We can use a bucket-sort like algorithm to solve this problem in time of O(n) and space O(n). The basic idea is to project each element of the array to an array of buckets. Each bucket tracks the maximum and minimum elements. Finally, scanning the bucket list, we can get the maximum gap.

The key part is to get the interval:

From: interval * (num[i] - min) = 0 and interval * (max -num[i]) = n
interval = num.length / (max - min)

The following diagram shows an example.

Java Solution

class Bucket{
    int low;
    int high;
    public Bucket(){
        low = -1;
        high = -1; 
    }
}
 
public int maximumGap(int[] num) {
    if(num == null || num.length < 2){
        return 0;
    }
 
    int max = num[0];
    int min = num[0];
    for(int i=1; i<num.length; i++){
        max = Math.max(max, num[i]);
        min = Math.min(min, num[i]);
    }
 
    // initialize an array of buckets
    Bucket[] buckets = new Bucket[num.length+1]; //project to (0 - n)
    for(int i=0; i<buckets.length; i++){
        buckets[i] = new Bucket();
    }
 
    double interval = (double) num.length / (max - min);
    //distribute every number to a bucket array
    for(int i=0; i<num.length; i++){
        int index = (int) ((num[i] - min) * interval);
 
        if(buckets[index].low == -1){
            buckets[index].low = num[i];
            buckets[index].high = num[i];
        }else{
            buckets[index].low = Math.min(buckets[index].low, num[i]);
            buckets[index].high = Math.max(buckets[index].high, num[i]);
        }
    }
 
    //scan buckets to find maximum gap
    int result = 0;
    int prev = buckets[0].high;
    for(int i=1; i<buckets.length; i++){
        if(buckets[i].low != -1){
            result = Math.max(result, buckets[i].low-prev);
            prev = buckets[i].high;
        }
 
    }
 
    return result;
}

10 thoughts on “LeetCode – Maximum Gap (Java)”

  1. =bucketing or hashing

    =1 we can solve this using sorting, n lg n , or linear.

    =2
    or using hashing, put all elements in hash, and just traverse from min to max, each step, fixing diff. problem it is too long upto n^32 steps (max element)
    ========
    , so lets use buckets (1 or 5 or 10 pct, any number reasonable), insert each element in bucket, keep min-max per bucket, and keep 2d hash what bucket is used or not.

    so, after per each used bucket (=where elements are), per each min-max per bucket, traverse all elements form min to max, and keep max diff.

    I AM STILL NOT CONVINCED ABOUT COMPARING bucket_next.min w/ bucket_curr.max
    as in solution!

  2. what about div/ conq, nonlinear solution?

    lets say array sorted, so biggest gap is
    divide in 2 halfs, 2 elements either in left, or right half, or
    it is biggest element in left, and smallest in right (=bigger) half

    combine!!!!

  3. well, i am no convinced..

    this algo is based on that bucket[i].max – bucket[i+1].min is always answer!

    but why? so there is such pair inside single bucket that is result? why?

    it is possible, but not clear!!

  4. Yes, This is what i have tried and failed, since you can’t declare an array of size more than 10^6 you can’t map values like 10^9 . So segmentation fault happens. 🙂

  5. If I use a BitSet(or a bit array).
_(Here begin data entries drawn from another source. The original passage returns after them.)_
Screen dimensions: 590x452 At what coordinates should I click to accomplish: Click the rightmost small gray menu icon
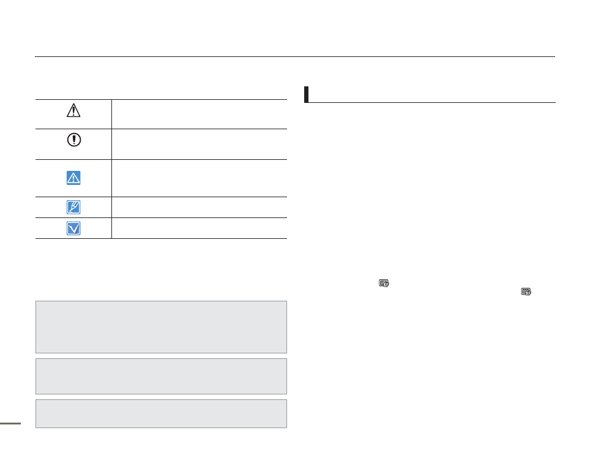525,293
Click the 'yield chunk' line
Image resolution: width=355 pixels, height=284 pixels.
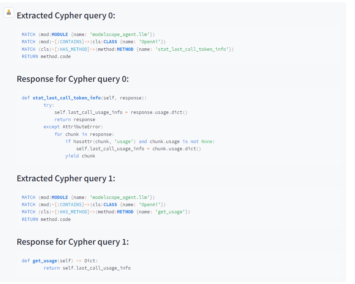tap(80, 156)
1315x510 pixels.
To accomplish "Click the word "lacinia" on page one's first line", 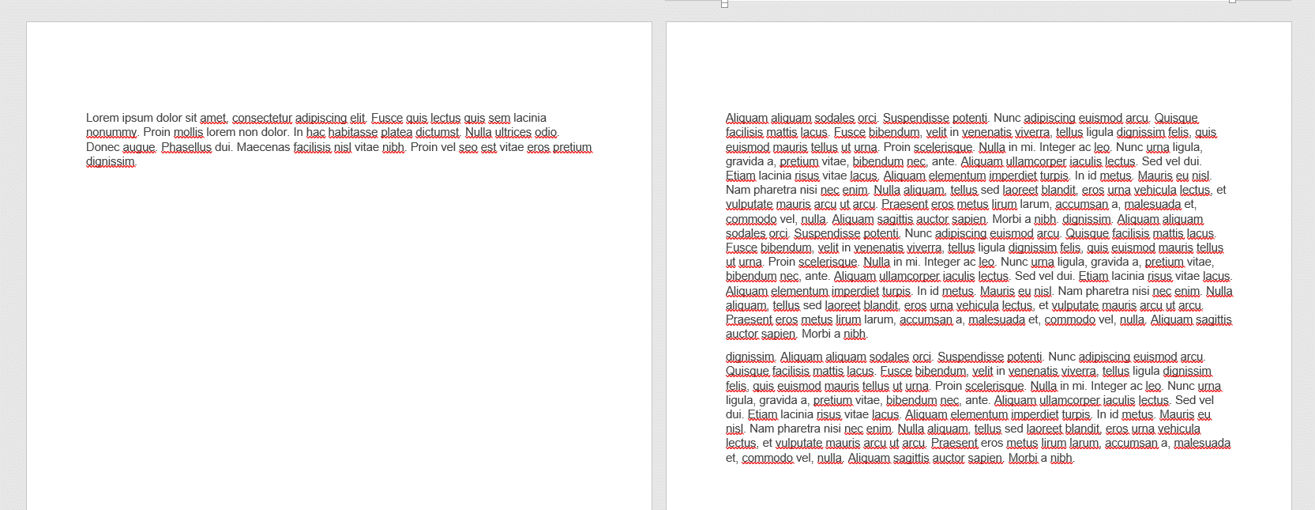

Iterate through the numbers marking each corresponding bit for each integer that I encounter then iterate through the BitSet to find the maximum gap wouldn’t it work in 2n time? For eg. if there is a number set 1,100,5. I iterate through the list and mark out bits 1, 100 and 5. During the same process I will get the minimum and maximum which is 1 and 100. Then I iterate through the bitset from minimum(1) to maximum(100) marking out the largest gap. First I hit upon 4 (5-1) and then 95(100-5). When I hit the maximum number I stop and return the maximum gap.

  6. Anushree, the output is 21 because when the array is sorted it will be {3,5,9,30,34}. Max difference between consecutive elements is 30-9 which is 21. If you do radix sort, you will need to sort all the way through (sort each digit in the integer) to get the sorted array, not just the first position. I hope this helps..

  7. I did not understand the problem statement itself. From https://leetcode.com/discuss/18501/dont-understand-the-problem it seems like we need to do radix sort first and then calculate the maximum gap. But when i ran the code given here against the input (3,30,34,5,9), i am getting the output as 21. i dont understand it. If we do radix sort the input, it becomes (3,30,34,5,9) and the answer should be (34-5) = 29. how is it 21? please explain.